This is the essence of Kaepernick’s collusion case. It’s unclear how persuasive it is legally, but the events of the past make the NFL’s interest in his football services undeniable. Some simple logic:

If the Broncos wanted Kaepernick at a reduced salary in 2016, and Kaepernick stated that he was willing to play for the veteran’s minimum in 2017—which is significantly less than what the Broncos wanted to pay him in 2016—why didn’t Denver pursue him? Why did they choose to give $18 million to Case Keenum this year when Kaepernick is available for relative peanuts? The Broncos are far from the only team who you can ask difficult questions of, but they are unique in that they were the last team to make a serious push to acquire Colin Kaepernick.

Why didn’t the Colts go after Kaepernick to save their season after Andrew Luck got hurt? Or the Ravens with Joe Flacco? Or the Dolphins with Ryan Tannehill? Or the Texans with Deshaun Watson? Or, or, or…there are so many NFL teams that could have used Colin Kaepernick’s services, but instead of trying to win, they let the owners’ political beliefs get in the way of their product, providing a prominent example of how the league’s commitment to meritocracy is a sham.

Two More Kaepernick Concerns That Are Bunk

I’ll end where I began: speaking to the anti-Kaepernick crowd. I’m not here to moralize about what is and isn’t a political act during the forced singing of a political anthem, but I want to cut off the two other major concerns around Kaepernick and his ilk that have been wholly repudiated by reality.

His Protest Is A Distraction

This is somewhat true, but in the same way that Tim Tebow was a distraction thanks to the media frenzy that surrounded his only year as a starter in the NFL. You can’t control what ESPN and the like focus on, and Kaepernick shouldn’t be blamed because we live in an era where TV news prefers sensationalism to journalism. Now, the idea that his activism is a distraction to his teammates is difficult to square given that the Philadelphia Eagles just won a Super Bowl while earning the title of “Wokest Team.”

Malcolm Jenkins is one of the best defensive players in football. The Eagles all-pro defense bestowed the captaincy upon him, and he has been protesting during the national anthem as long as Kaepernick. Jenkins’ activism would be depicted as a far bigger “distraction” if he wasn’t wreaking havoc every Sunday. Now, Kaepernick is nowhere near as good of a quarterback as Jenkins is a safety, but he would be a dramatic upgrade on roughly a third of teams in the NFL. Had the Texans signed Kaepernick when their stud rookie got hurt, they may have made the playoffs in the decidedly mediocre AFC South, instead of finishing with the fourth-worst record in football. Bad quarterbacks are a far bigger “distraction” than quarterbacks who protest.

His Protests Cost the League Money

To those who accept that Kaepernick’s football talent qualifies him for the league, yet agree with the owners’ stance, the retreat is to the classic line: “the NFL is a private business, they can hire whomever they want.” True, but the NFL isn’t just any private business.

----

* _STATED TASK 1_:
According to the Kaepernick excerpt, how much money did the Broncos give Case Keenum this year?
* _STATED TASK 2_:
Reproduce a passage of the Kaepernick excerpt without changes, beginning at the words "I’ll end where" and stopping after the words "repudiated by reality.".
Rely only on the Kaepernick excerpt to answer.

* _DATA ENTRIES_:
----

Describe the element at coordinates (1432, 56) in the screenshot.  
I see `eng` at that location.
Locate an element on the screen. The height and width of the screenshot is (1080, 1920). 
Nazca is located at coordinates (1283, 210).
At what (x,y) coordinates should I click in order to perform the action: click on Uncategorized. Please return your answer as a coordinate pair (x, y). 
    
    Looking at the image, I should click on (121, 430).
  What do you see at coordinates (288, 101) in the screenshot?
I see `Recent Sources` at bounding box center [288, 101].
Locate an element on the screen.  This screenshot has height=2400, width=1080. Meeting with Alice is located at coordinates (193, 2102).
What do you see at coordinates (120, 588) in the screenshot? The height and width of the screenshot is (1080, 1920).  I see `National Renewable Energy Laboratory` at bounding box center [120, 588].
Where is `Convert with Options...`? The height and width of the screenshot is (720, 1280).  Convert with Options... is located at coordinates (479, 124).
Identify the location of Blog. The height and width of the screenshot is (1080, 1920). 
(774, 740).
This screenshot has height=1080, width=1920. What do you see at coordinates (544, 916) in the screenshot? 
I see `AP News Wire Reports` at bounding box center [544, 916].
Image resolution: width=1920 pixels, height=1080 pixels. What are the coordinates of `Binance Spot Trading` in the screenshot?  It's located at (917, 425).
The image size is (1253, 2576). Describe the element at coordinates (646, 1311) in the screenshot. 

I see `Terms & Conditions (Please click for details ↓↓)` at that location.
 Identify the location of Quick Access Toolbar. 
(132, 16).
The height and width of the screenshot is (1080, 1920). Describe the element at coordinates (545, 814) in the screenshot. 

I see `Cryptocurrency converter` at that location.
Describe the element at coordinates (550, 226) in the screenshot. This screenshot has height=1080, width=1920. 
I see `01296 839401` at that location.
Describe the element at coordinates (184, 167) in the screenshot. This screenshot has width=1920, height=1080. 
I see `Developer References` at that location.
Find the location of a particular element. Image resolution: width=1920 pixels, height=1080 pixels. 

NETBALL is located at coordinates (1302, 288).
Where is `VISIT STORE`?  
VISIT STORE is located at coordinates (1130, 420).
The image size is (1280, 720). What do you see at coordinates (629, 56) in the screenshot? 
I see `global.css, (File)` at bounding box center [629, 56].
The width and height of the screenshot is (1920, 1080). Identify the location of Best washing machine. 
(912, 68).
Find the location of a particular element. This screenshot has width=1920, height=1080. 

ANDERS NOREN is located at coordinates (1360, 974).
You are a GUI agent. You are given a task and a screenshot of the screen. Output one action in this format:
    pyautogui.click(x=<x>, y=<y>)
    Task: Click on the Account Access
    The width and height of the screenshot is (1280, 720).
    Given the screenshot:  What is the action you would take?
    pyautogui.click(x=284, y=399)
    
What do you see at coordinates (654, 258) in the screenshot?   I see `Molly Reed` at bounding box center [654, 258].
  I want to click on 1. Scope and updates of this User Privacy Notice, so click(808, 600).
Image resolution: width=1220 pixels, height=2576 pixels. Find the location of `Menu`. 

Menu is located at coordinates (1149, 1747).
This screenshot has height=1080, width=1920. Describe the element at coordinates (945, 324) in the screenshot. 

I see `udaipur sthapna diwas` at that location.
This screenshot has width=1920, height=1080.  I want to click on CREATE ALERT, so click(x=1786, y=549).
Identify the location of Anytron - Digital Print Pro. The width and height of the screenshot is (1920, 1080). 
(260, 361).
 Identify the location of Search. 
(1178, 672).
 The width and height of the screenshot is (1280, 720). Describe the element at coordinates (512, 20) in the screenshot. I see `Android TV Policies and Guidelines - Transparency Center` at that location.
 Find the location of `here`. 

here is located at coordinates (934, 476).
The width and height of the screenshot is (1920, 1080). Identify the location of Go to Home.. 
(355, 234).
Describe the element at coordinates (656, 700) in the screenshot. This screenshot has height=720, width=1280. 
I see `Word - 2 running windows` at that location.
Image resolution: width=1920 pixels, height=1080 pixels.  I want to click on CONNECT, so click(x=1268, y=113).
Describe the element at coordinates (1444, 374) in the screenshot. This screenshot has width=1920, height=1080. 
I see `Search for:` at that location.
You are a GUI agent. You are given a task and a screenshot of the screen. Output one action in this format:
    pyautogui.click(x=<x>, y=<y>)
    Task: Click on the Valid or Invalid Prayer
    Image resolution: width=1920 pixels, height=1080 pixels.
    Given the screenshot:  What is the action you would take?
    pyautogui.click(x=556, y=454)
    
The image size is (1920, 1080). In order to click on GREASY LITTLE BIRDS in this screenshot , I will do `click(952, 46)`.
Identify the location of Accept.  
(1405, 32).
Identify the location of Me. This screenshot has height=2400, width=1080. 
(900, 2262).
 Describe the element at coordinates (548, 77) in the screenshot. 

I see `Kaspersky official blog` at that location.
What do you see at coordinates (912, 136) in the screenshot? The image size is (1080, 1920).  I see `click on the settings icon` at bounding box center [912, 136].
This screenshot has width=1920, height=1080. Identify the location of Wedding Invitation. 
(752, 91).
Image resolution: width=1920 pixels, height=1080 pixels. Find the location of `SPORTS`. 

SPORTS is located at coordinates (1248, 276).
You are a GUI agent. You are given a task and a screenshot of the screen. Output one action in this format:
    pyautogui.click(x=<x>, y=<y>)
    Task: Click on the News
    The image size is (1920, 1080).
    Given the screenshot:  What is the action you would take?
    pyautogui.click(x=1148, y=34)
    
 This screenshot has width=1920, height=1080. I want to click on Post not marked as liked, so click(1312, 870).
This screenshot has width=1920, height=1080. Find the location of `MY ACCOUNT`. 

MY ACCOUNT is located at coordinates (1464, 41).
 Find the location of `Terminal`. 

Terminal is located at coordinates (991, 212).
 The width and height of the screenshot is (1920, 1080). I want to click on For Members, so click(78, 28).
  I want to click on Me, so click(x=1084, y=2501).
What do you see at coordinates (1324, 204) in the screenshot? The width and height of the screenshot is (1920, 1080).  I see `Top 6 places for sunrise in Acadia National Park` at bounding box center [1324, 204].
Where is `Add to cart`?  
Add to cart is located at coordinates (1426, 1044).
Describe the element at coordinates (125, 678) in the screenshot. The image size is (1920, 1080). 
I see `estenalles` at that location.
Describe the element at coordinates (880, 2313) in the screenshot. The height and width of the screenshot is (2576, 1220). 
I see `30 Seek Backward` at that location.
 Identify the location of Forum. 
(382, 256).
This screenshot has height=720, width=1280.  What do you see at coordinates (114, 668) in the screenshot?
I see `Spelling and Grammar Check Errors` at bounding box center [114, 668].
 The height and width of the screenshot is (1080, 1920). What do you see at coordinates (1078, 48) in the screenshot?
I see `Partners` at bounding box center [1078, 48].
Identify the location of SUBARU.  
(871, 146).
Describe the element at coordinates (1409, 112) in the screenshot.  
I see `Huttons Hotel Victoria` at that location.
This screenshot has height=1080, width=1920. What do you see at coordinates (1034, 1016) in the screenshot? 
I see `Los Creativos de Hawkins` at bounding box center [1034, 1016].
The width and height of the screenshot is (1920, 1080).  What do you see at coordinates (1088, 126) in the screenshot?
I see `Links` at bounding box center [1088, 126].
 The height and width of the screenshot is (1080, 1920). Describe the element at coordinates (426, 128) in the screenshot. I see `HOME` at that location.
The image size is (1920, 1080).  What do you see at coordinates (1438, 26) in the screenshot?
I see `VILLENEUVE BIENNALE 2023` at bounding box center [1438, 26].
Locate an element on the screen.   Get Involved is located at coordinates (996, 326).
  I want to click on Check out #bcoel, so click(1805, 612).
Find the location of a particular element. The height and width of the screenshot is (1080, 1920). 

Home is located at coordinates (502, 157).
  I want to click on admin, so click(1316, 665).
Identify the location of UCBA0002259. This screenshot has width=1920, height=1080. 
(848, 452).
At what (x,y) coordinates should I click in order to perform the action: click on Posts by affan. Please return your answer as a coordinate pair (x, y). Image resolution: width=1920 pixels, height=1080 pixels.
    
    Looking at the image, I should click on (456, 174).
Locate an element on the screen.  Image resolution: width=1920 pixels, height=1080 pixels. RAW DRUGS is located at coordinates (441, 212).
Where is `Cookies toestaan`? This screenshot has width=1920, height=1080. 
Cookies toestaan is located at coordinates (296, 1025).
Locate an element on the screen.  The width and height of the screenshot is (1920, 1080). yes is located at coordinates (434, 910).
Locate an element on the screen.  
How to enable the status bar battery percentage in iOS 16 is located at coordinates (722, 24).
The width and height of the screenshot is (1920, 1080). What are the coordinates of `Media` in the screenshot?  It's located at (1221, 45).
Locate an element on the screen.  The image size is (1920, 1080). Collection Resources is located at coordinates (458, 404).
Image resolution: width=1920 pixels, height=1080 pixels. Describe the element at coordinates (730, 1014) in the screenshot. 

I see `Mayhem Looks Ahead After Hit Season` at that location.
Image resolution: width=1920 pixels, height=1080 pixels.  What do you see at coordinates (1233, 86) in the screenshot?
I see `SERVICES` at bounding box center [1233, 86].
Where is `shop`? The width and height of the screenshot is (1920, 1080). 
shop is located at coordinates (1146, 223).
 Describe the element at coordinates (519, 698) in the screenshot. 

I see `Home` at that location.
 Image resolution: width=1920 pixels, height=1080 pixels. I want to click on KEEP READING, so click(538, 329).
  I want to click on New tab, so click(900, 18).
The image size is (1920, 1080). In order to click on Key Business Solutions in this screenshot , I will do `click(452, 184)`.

----

* _FULL OUTPUT 1_:
$18 million.

* _FULL OUTPUT 2_:
I’ll end where I began: speaking to the anti-Kaepernick crowd. I’m not here to moralize about what is and isn’t a political act during the forced singing of a political anthem, but I want to cut off the two other major concerns around Kaepernick and his ilk that have been wholly repudiated by reality.